■ **What is expected**
When you reach the line containing "Where should I" in the records below, set it down exactly, together with every later line through the end, but not the pictures.

■ **Material for the task**
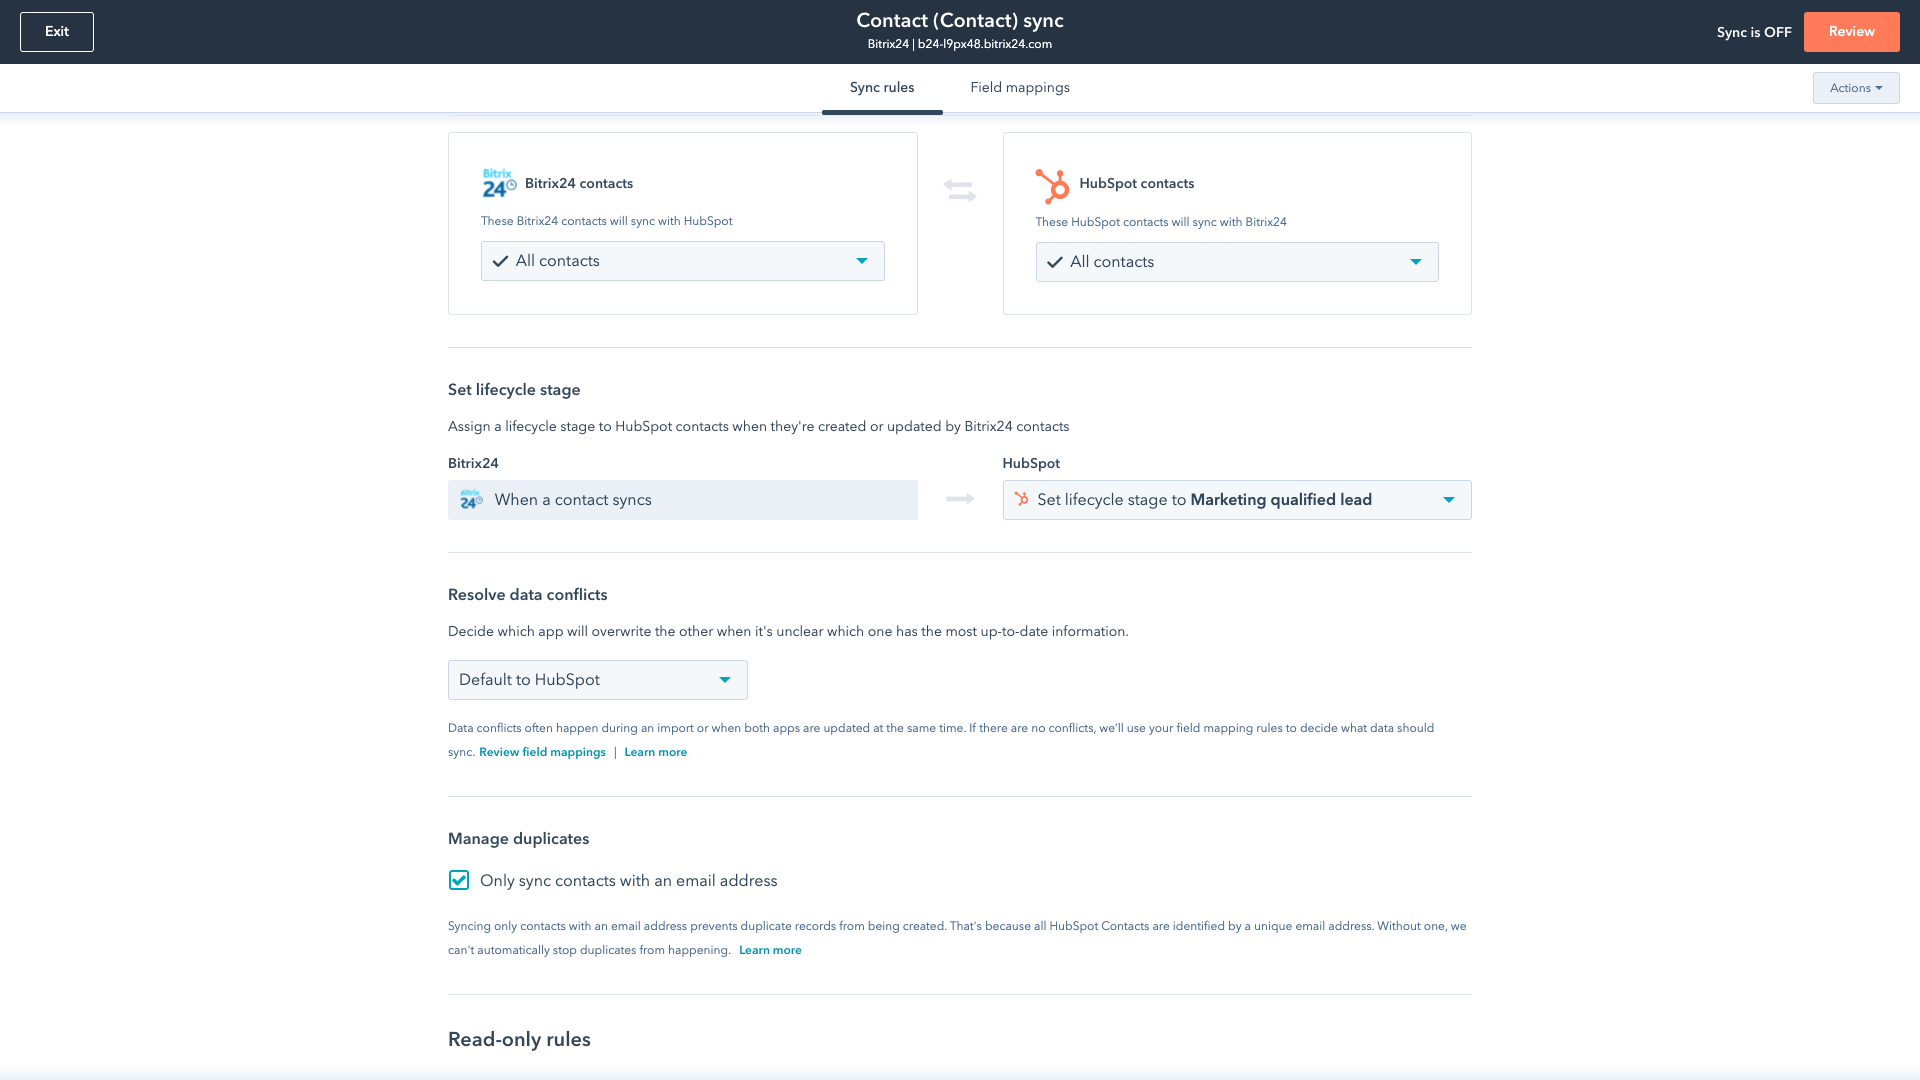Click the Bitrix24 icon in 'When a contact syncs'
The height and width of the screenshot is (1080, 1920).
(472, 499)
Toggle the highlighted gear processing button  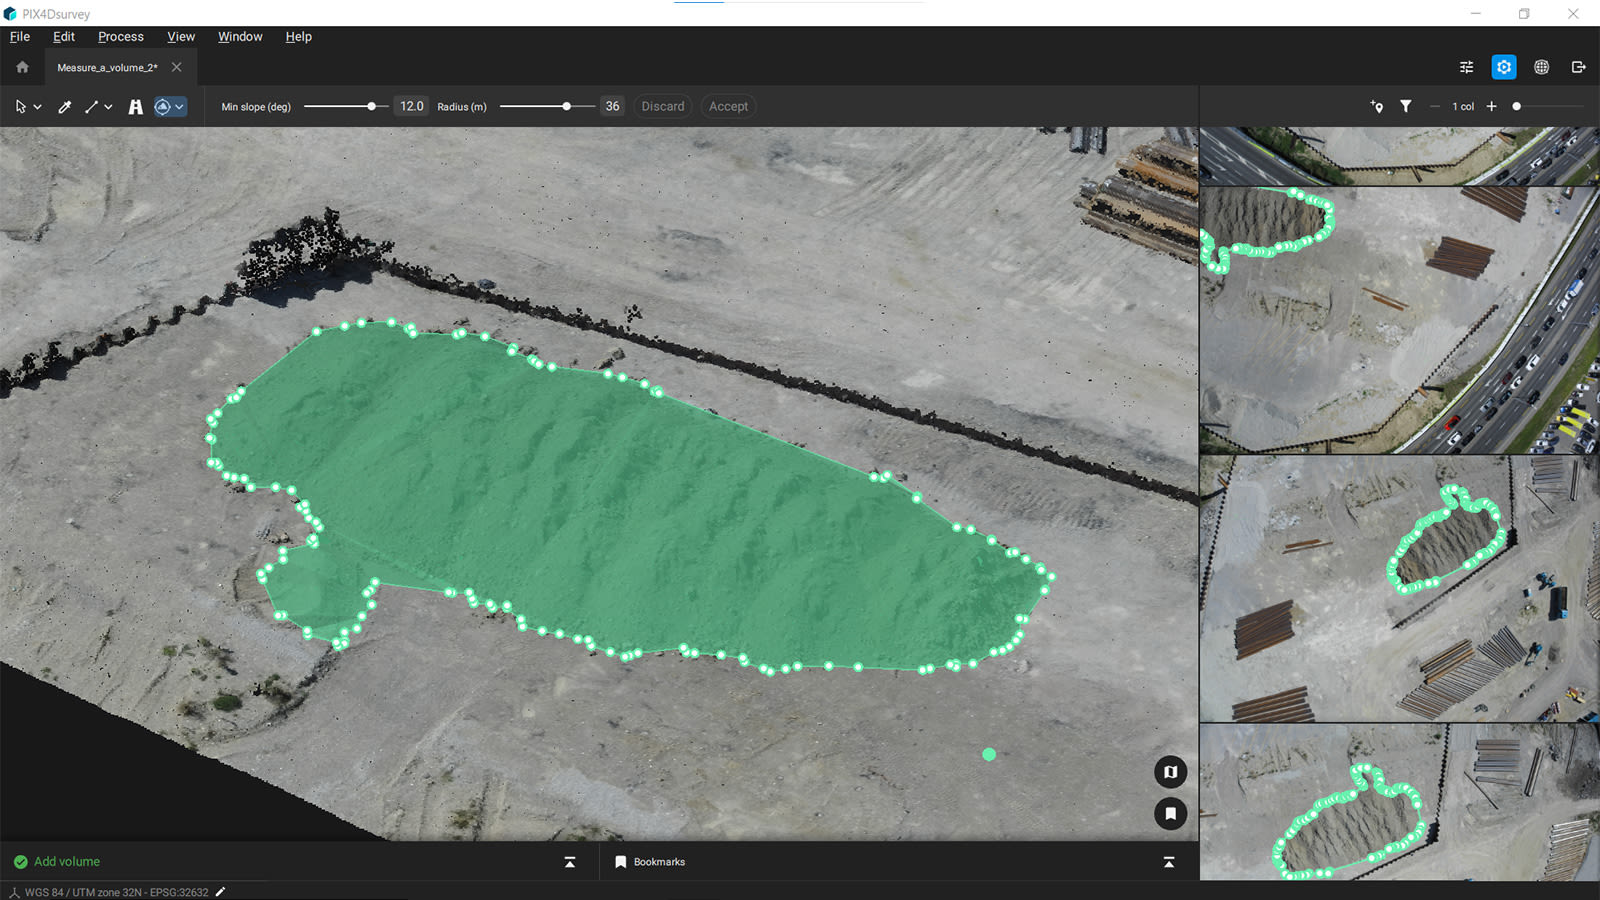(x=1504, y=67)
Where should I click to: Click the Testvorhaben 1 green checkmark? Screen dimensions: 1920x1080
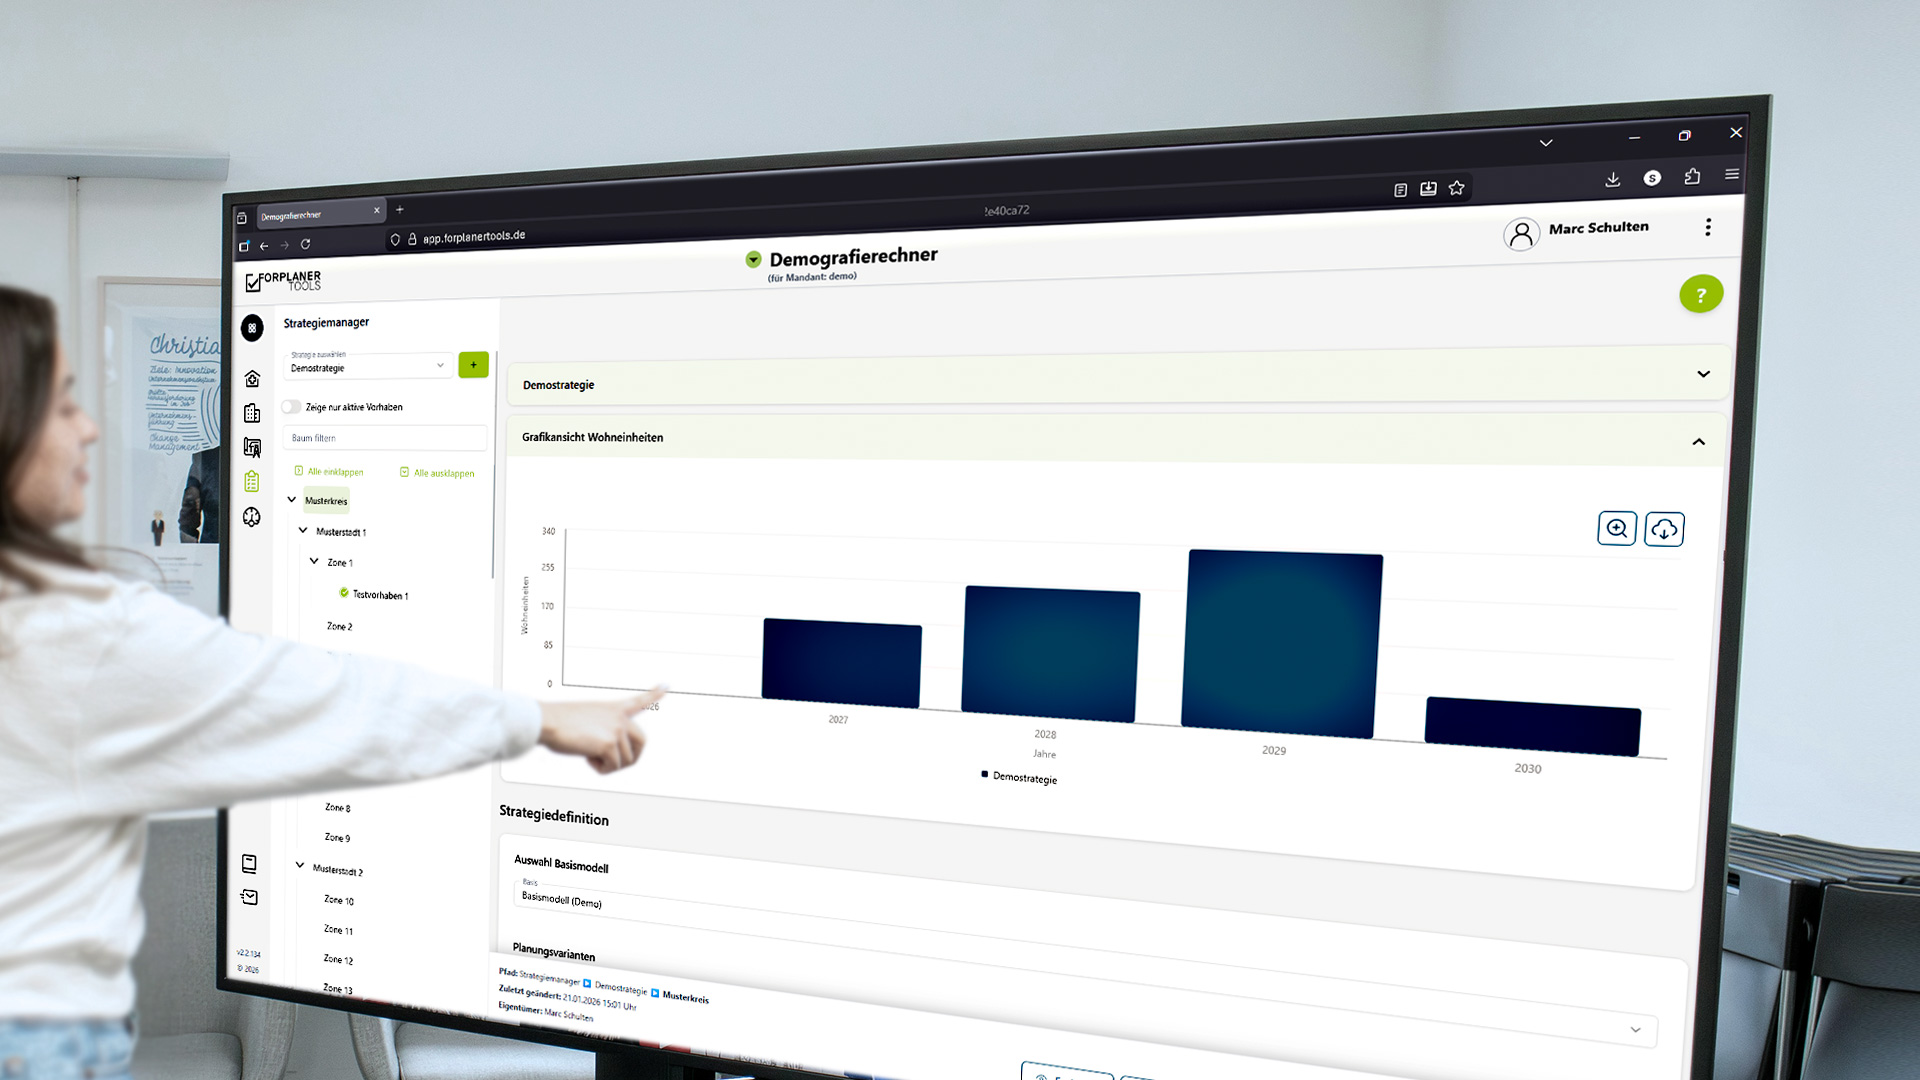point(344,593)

■ **Answer for this exercise**
Where should I click to: Click the Testvorhaben 1 green checkmark? Screen dimensions: 1920x1080
point(344,593)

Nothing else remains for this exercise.